Here is how the Nomads have been performing in the top flight league before the big match on Saturday…
Our neighbours are off the back of an invigorating 1-0 win over fellow TNM Super League thoroughbred, Silver Strikers, last Sunday at the Kamuzu Stadium. This was a week after they came from two goals down to draw 2-2 with Dedza Dynamos at the Dedza Stadium.
With their run of form, the Nomads are heading into the Saturday’s tie believing they can overthrow Nyasa Big Bullets whom they have managed to defeat only once in the past decade.  This season the Lali Lubani Road side has crashed with us twice in the league, losing 2-1 in the first round and then forcing a 3-3 draw in the second round.
To reach the FDH Bank semis, the Nomads eliminated Kamuzu Barracks Reserves 4-1 on post-match penalties in the round-of-16 following a 2-2 result in normal time. They went on to hammer Dedza Dynamos 3-0 at Dedza Stadium in the quarter finals.
Nomads’ strength
From the statistics of their results, considerably the Nomads have been an offensive side recently. In their last three FDH Bank Cup games they have managed to score a number of 9 goals. Aside that, they have also scored 32 Super League goals, making themselves a third highest scoring team in the league behind Bullets who have netted 46 goals and Mafco FC who have 38 goals to their name.
The majority of Wanderers’ goals have originated from their wide-men. Usually set through by their line of defense, their wide-men have been fond of unsettling their opponents through well-calculated counter-attacking moves.
If their wingers are closed down, they opt for long secondary balls of which their three foxes in the box, Muhammad Sulumba, Vincent Nyanguru, and Chiukepo Msowoya, capitalize with their aerial skills. All the three goals they scored against Bullets in their last meeting in the league match came from set pieces.
In the midfield, they have a workaholic in Francisco Mkonda, who, upon his introduction early in the second half of that 3-3 match, changed the whole game in Nomads’ favor. Mkonda brought stability in the midfield and freed Chester and Vitumbiko Kumwenda in the attacking zone to stage their memorable comeback.
How the two teams have fared in cup meetings
History has a role to play in football and if we are to refer to it for this much-anticipated encounter, then Bullets have an edge over their opposition.
For the past decade, Bullets have had four cup victories over their cross-town rivals while the Nomads have only won twice in the last six cup meetings between them.
Wanderers’ cup success over Bullets in the past decade was on 29th September 2012 at Silver Stadium in which they staged a comeback to beat Bullets 5-4 on penalties after a 2-2 result in the regulation time of the Standard Bank Cup semi-finals.

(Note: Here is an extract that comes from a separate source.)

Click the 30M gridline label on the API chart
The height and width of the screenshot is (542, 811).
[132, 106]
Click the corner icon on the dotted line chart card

The last time Wanderers tested a victory over Bullets in a cup competition is when they won 2-1 in the Carlsberg Cup final at Civo Stadium on 29th August, 2015.
As for Bullets, Jimmy Zakazaka’s lone strike in 2014 at the Civo Stadium inspired Bullets to a hard-fought 1-0 victory over their rivals in the Carlsberg Cup semis to progress to the final, which they eventually won after beating Zomba United 2-0 at Kamuzu Stadium.

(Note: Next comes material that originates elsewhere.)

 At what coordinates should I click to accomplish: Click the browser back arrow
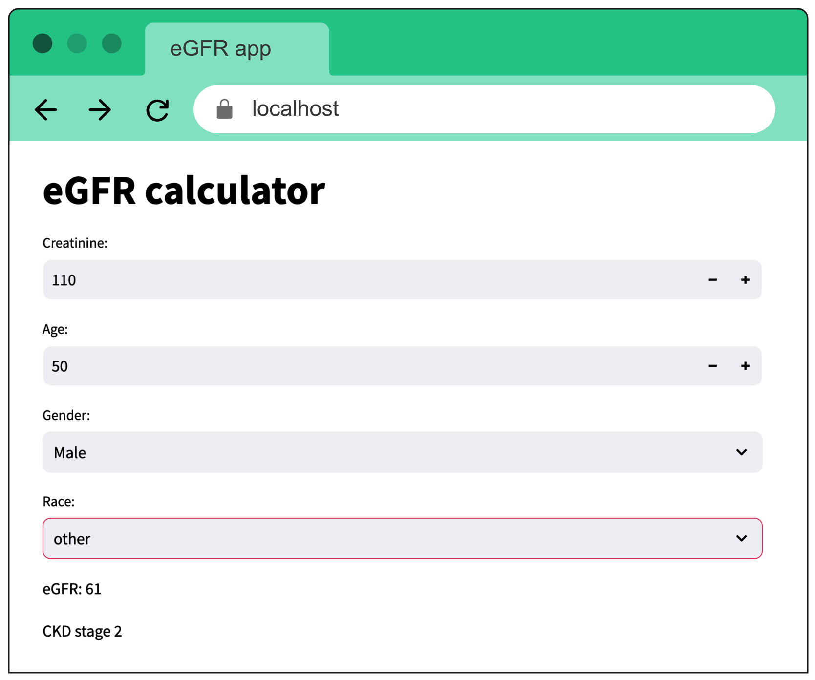pyautogui.click(x=46, y=109)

The People’s Team haunted Wanderers again in 2017 during another Carlsberg Cup final at the Bingu National Stadium in which they came from behind twice to take the game to the penalties. Bullets won 5-4 after Yamikani Chester’s spot kick hit the post.

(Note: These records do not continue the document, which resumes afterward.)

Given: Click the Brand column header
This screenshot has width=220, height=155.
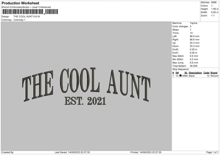Looking at the screenshot, I should coord(214,73).
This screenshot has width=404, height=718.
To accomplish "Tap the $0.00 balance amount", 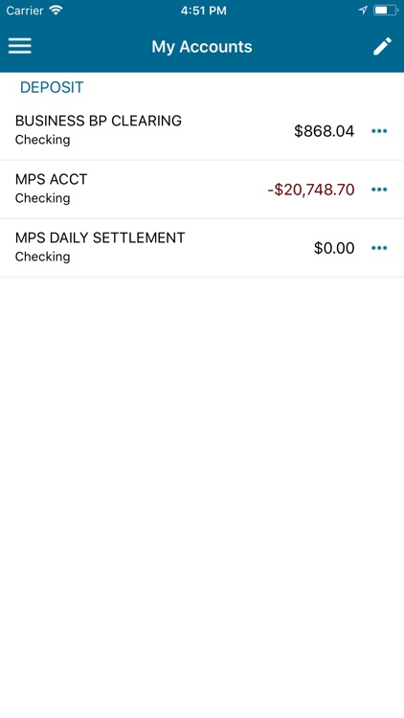I will click(334, 248).
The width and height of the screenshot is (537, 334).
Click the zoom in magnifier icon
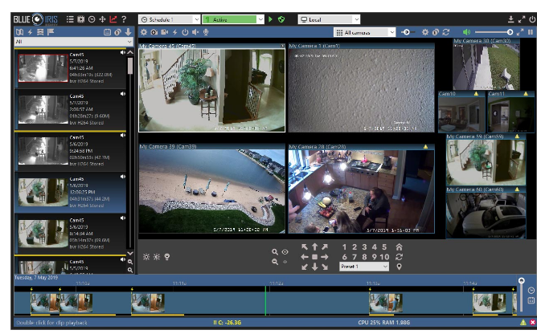pos(275,251)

Bullets were not yet done with their rivals as they knocked them out of the Airtel Top 8 Cup following a 2-1 victory the following year at the same venue.
The last cup meeting between the two bitter rivals took place on 5th December, 2021 in the Airtel Top 8 semi-final match at Kamuzu Stadium. Babatunde Adepoju scored all the four goals against his former team to send Bullets into the final in which they won by beating Silver Strikers 5-4 on penalties after a 1-1 result in the regulation time.
Fatefully, in all the meetings, the team which progressed to the finas ended up winning the trophy except in 2018 when Bullets lost to 1-0 Blue Eagles in the final of the Airtel Top 8 in Lilongwe.
The odds
The Nomads might have enjoyed a fine run of form in all competitions lately while The People’s Team, who have been sensational domestically this this season, might have been low form in the moment after being knocked out in the preliminary round of the continental competition by the Tanzanian opposition, but as it has always been in the past, form has always been unable to predict the outcome of the Blantyre derbies.